Why had he been so quick to say he would help her? She was involved with Hector Guzman, she was being watched by the cops and had just witnessed an attempted murder where he himself had been present. Hector and his gang were ruthless when things heated up. They had powerful people, like the Hanke group, after them, they smuggled coke, and God only knew what else they were involved in — and there, in the middle of all that, Sophie … Was that why he had agreed to help her, because he knew that world? Or was it because she was Sophie? Under normal circumstances he would have headed for the hills the moment he saw her. Run away, without really knowing why. That’s what he always did with women. But here he sat like a total idiot in his crappy tennis shirt, offering to help her. …

Jens hid his face in his hands, Christ, he was tired. He leaned back on the bench, wishing things could be the way they used to be. It had all been easier then, easier to push his feelings aside, easier not to give a damn … That was probably why everyone always said things were better before, because when they got older they couldn’t cope with the deluge of the past. Everything finds its way into the light sooner or later.
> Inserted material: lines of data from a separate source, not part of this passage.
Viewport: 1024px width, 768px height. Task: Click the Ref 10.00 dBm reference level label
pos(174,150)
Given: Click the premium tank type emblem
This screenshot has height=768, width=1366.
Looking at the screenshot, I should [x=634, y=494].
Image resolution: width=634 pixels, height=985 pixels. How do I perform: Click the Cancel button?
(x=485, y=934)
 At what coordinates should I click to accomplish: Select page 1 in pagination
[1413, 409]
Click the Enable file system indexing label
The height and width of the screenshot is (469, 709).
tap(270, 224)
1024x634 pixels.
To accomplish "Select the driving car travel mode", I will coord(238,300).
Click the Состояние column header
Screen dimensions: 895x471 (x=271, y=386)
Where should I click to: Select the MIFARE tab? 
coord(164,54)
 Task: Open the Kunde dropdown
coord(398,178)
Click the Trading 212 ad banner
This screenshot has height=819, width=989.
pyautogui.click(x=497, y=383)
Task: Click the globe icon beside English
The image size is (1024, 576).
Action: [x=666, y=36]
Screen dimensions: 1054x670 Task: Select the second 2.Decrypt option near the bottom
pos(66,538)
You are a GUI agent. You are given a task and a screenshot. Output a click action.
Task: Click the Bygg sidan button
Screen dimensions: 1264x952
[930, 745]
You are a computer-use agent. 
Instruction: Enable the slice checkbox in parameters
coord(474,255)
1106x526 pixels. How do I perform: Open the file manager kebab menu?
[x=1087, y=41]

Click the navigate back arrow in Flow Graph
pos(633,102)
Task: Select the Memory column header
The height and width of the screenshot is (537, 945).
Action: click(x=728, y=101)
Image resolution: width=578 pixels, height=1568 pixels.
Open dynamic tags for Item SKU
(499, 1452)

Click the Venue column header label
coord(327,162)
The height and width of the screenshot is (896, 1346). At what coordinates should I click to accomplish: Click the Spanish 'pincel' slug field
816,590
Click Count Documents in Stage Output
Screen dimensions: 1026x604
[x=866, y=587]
His cell vibrated in his pocket. He took a deep breath to shake off the slight pressure in his chest.

“Yes?”

He listened to the soft voice at the other end. Hector Guzman sounded friendly as he asked if Jens was the sort who drank coffee in the evenings.

Lars Vinge took
forty or so photographs of Jens Vall as he was sitting on the bench by the water. When Jens got up he turned directly toward the telephoto lens, and Lars got some great, clear close-ups. He left his position in a doorway on Skeppargatan and hurried back toward the garage on David Bagares gata to get there ahead of Sophie.

 

It was almost eleven o’clock, darkness had fallen.
Jens went in through the front door and up the stairs. There was a sign on the door: The Andalucian Dog Publishing Company Ltd.

He was sitting opposite Hector in his office. A window was open, the evening was still warm, and sounds rose up from the street below. Occasional laughter, noisy youngsters going past, “Volare” was playing in a nearby apartment.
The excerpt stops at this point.